GENZYME REPORTS INTERIM RESULTS FROM PHASE II MS TRIAL

Genzyme announced two-year interim results from a Phase II trial comparing Campath (alemtuzumab) with Rebif (interferon beta-1a) for the treatment of multiple sclerosis (MS). The results derive from a pre-specified analysis conducted after two years of treatment for 334 patients in the planned three-year trial. This review was conducted in conjunction with an independent data and safety monitoring board.

Dosing of alemtuzumab in this study was suspended in September 2005 after three patients developed immune thrombocytopenic purpura (ITP), a treatable condition in which patients experience a low platelet count as a result of an immune response directed against the platelets. At that time, most patients had received two cycles of therapy with alemtuzumab. Treatment with Rebif in the control arm has continued without interruption. The trial remains on clinical hold in the United States, and Genzyme is working closely with clinical investigators and regulatory agencies to complete the study and ensure that the risk of ITP is managed.

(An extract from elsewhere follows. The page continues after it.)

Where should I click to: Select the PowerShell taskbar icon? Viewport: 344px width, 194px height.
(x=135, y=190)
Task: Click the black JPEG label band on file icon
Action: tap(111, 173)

Analysis of the first co-primary endpoint showed that patients taking alemtuzumab at high and low doses experienced at least a 75 percent reduction in the risk for relapse after at least two years of follow up when compared with patients treated with interferon beta-1a. Analysis of the other co-primary endpoint showed that patients taking alemtuzumab at high and low doses experienced at least a 65 percent reduction in the risk for progression of clinically significant disability when compared with patients treated with interferon beta-1a. These differences were statistically significant in favor of the alemtuzumab patients at both high and low doses.